Orchis militaris L.
Nome volgare
Orchidea militare
Descrizione

È una pianta alta, generalmente, fino a 50 cm.
Ha foglie piatte, con margini non ondulati.
I singoli fiori assomigliano ad "omini" in cui il labello è il "corpo", di colore rosa chiaro,
i lobi laterali, sottili ma non filiformi, sono gli "arti superiori" e le partizioni principali del lobo mediano,
tripartito, rappresentano "le gambe" di questa immaginaria raffigurazione.
I lobi sono di colore rosa intenso, in pratica porpora.
I sepali formano un "elmo", di colore chiaro, venato o punteggiato di violetto, che copre la porzione superiore dell'"omino".
La porzione centrale del labello è biancastra e cosparsa di ciuffi di peli porporini,
mentre le estremità sono di colore variabile dal lilla al viola-porporino.
Da questa caratteristica deriva l'immagine del guerriero e quindi il nome specifico militaris.

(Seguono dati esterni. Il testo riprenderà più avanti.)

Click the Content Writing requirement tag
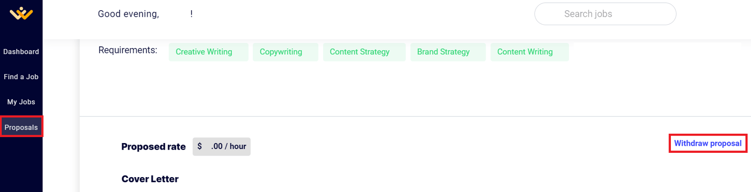The image size is (751, 192). (x=525, y=52)
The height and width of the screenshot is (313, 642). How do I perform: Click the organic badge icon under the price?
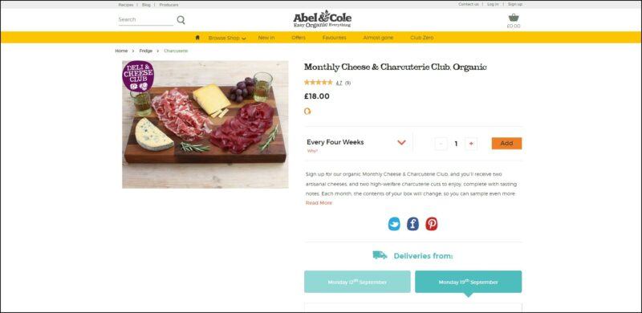coord(307,111)
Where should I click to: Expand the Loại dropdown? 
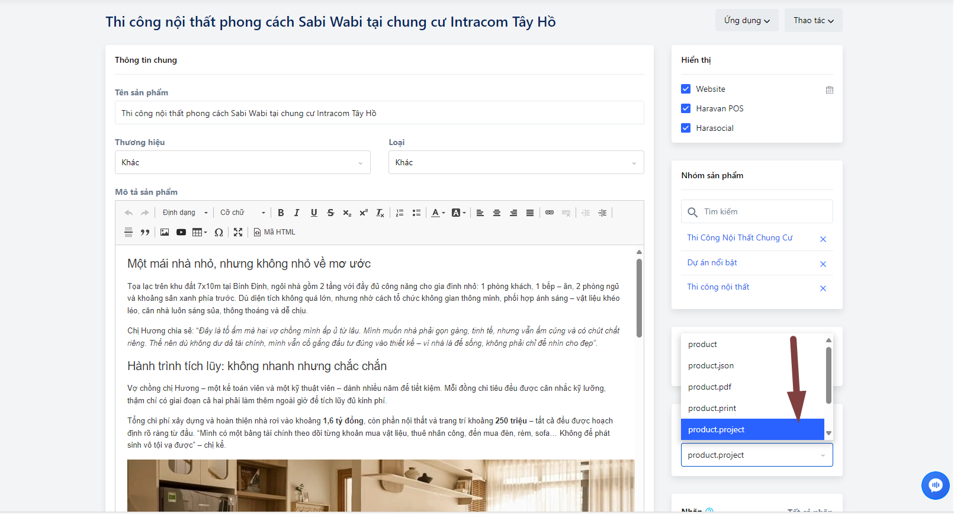click(516, 162)
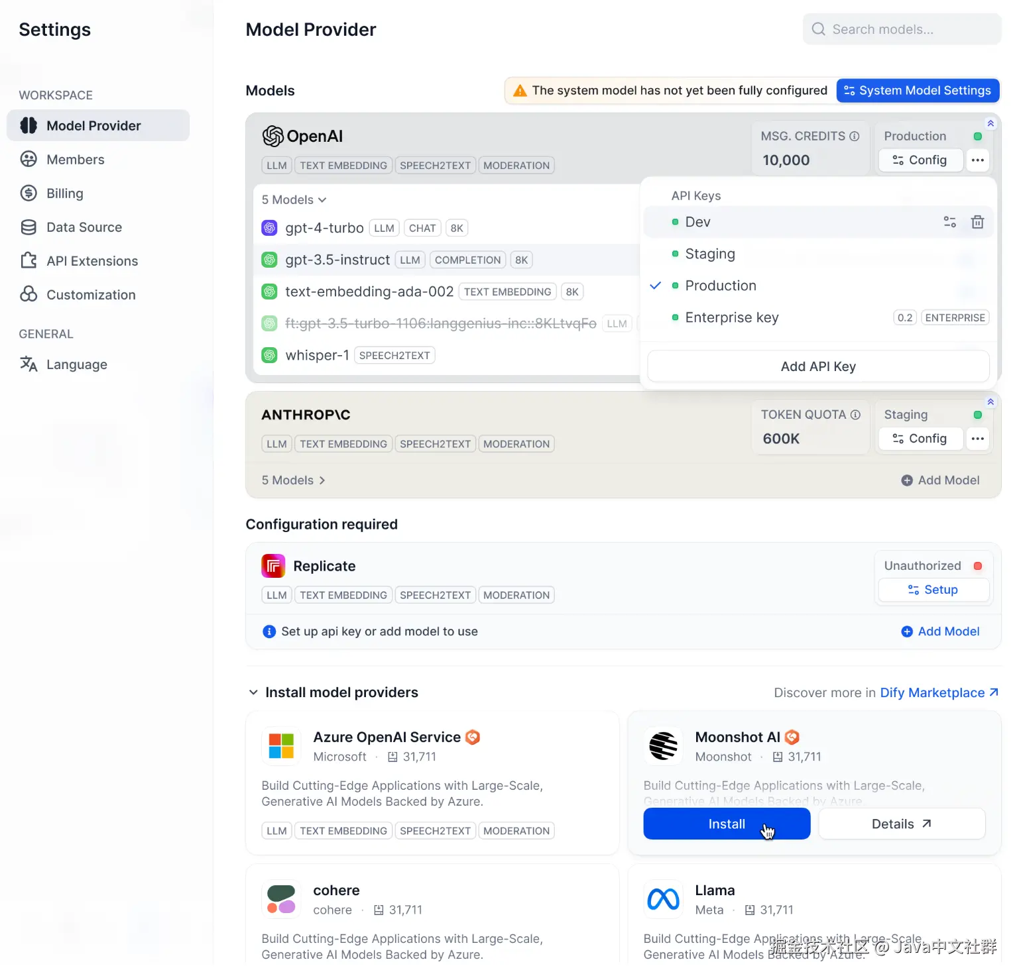
Task: Click TOKEN QUOTA info icon
Action: click(x=855, y=415)
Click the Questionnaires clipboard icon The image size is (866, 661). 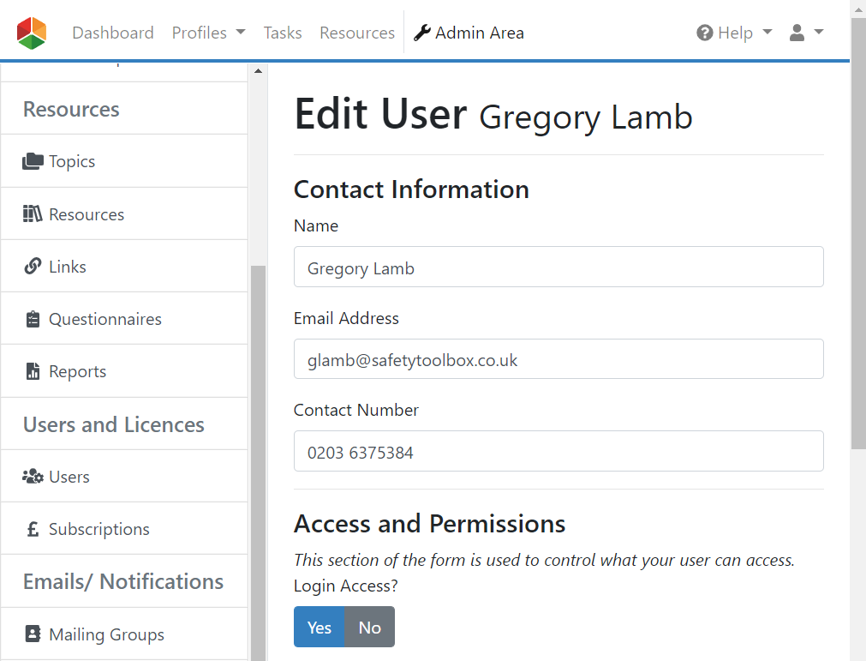33,320
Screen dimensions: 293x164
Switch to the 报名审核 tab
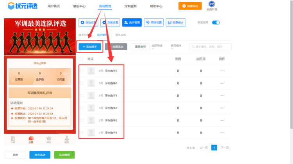[x=120, y=35]
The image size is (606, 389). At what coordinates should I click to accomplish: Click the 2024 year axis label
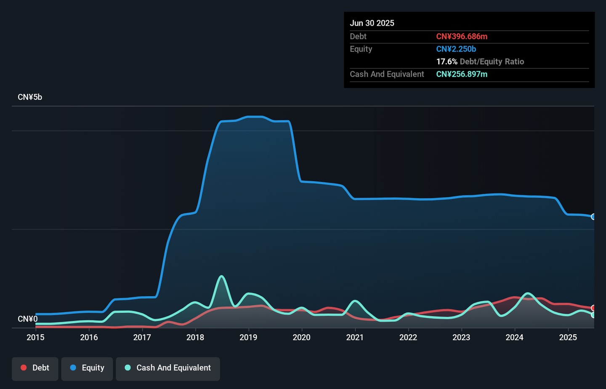[x=514, y=337]
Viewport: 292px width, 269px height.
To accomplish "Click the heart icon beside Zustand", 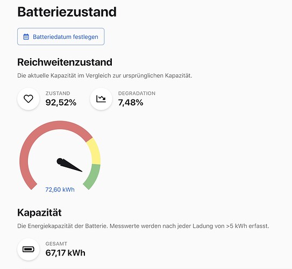I will pos(29,99).
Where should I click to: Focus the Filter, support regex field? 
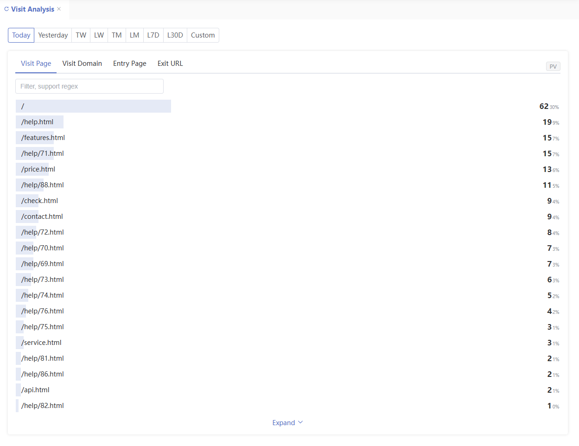pyautogui.click(x=89, y=86)
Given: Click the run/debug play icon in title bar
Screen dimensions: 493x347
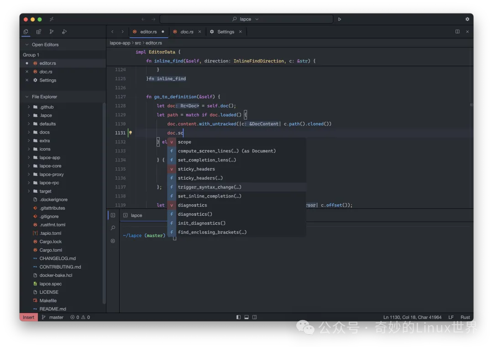Looking at the screenshot, I should 339,19.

Lo sperone è cilindrico ed ottuso.
Complessivamente l'infiorescenza è piramidale, lassa, e fiorisce dal basso verso l'alto.
Periodo fiorituraMaggio e giugno.
Habitat
Pascoli, macchie, boschi radi, su substrato calcareo, da asciutto a umido.
Dove è presente
Segnalata in tutte le regioni dell'Italia settentrionale e centrale; è assente in Italia meridionale, isole comprese.
Altre osservazioni
La prima stazione di
O. militaris da noi rilevata, quella segnalata in
Trevi quattro passi - itinerario n.5, negli ultimi anni anni non è più fiorita.

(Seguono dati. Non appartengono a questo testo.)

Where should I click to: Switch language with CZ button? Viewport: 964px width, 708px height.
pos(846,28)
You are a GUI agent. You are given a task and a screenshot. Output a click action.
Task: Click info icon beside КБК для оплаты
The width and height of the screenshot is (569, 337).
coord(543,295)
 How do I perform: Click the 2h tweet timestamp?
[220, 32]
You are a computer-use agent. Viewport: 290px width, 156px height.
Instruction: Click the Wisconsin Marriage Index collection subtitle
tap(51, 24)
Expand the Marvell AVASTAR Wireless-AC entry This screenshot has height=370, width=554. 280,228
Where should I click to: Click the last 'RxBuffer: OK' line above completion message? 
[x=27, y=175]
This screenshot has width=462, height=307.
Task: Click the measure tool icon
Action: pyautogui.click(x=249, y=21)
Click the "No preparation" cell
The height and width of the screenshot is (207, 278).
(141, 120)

A maggio 2009, ne abbiamo rilevata una seconda stazione ai margini del bosco, lungo la strada che sale a Ponze, nei pressi di Campolungo.
IL GENERE
Orchis Linnaeus
I fiori sono colorati e hanno quasi sempre lo sperone (con la sola eccezione della O. anthropophora);
sono riuniti in una spiga dalle forme più varie che prima dello sviluppo è avvolta strettamente da una foglia.
Il ginostemio è eretto e i viscidii sono sempre distinti.
I tuberi sono interi oppure, raramente, appena bilobi.
Le foglie sono numerose, con le inferiori spesso riunite in rosetta e le superiori guainanti.
I fiori della maggior parte delle specie di Orchis sono privi di nettare
(tra le specie italiane, presente solo nella O. coriophora), ma attraggono api e bombi "imitando" i fiori
che invece ne sono provvisti.
È in corso una profonda revisione del genere che certamente porterà
ad una suddivisione e quindi ad una nomenclatura ben diversa da quella ancora oggi proposta.